Narnia Feature Main

New York City. An hour to kill before boarding the bus home. There’s a bookshop. Good. There, on a wire frame rotating rack, I bumped into truth. I was in the fiction department ? no, even worse ? the science fiction department. I may be the only person you know who started reading CS Lewis without knowing that he was a Christian.

I marvelled at the depiction of Good Friday and Easter that The Lion, the Witch and the Wardrobe represents. But that lands us smack in the middle of the big argument about Narnia. Namely, do these books have any integrity as stories or are they ? Bah! ? allegories? Folks such as Philip Pullman despise them, finding them clumsy attempts to force-feed children some dubious medicine by sugar-coating it with cutesy talking animals.

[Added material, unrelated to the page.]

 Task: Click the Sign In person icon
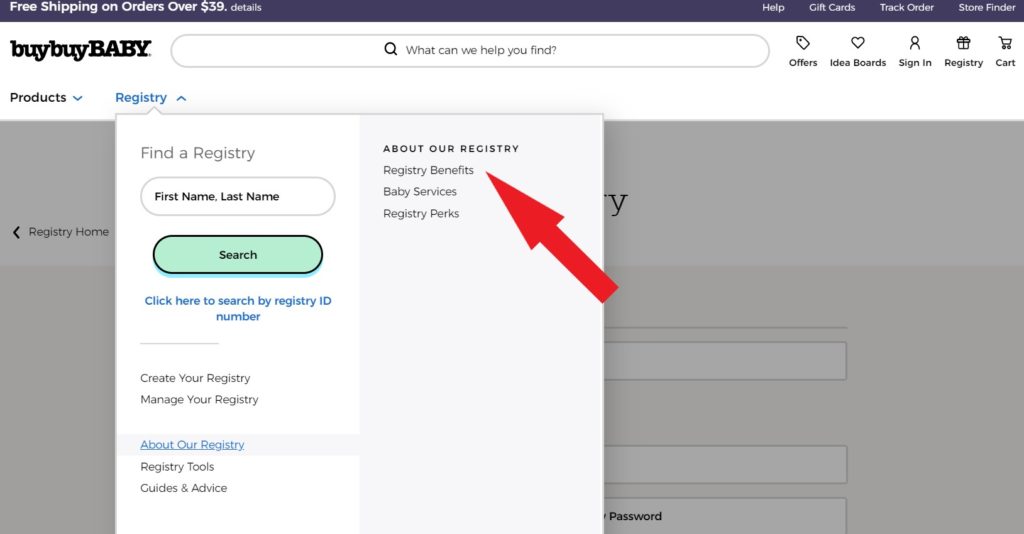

Lewis’ great friend Tolkien escaped this charge. But although he didn’t re-tell the Christian story, he found that he could not help having his Christian beliefs profoundly influence his books too. If you compare the Ring Trilogy with any of the legion of copycat works, one glaring difference stands out for the Christian: Tolkien knows that salvation involves the sacrifice of great power rather than the wielding of it. Understood properly, the whole cycle of books is an illustration of the principle that the first will be last and the last, first. But Narnia, to some people, looks less like an illustration and more like a photocopy with disguises and embellishments. A photograph of the gospel story with the characters and places all photoshopped to look like something else.

It’s a strange idea that you can explore truth by writing fiction

Lewis always maintained that he was doing something different. He merely wanted to experiment with what Christianity might look like in a world different from ours. The result may look superficially similar to allegory, but there is an integrity that makes all the difference. Other than the recurrent admonishments never to close a wardrobe door on yourself, the stories have the feel of tales rather than teaching, exploration rather than instruction, and the author, like us, is interested in Narnia for Narnia’s sake in a way that never quite comes off in a work such as Bunyan’s The Pilgrim’s Progress.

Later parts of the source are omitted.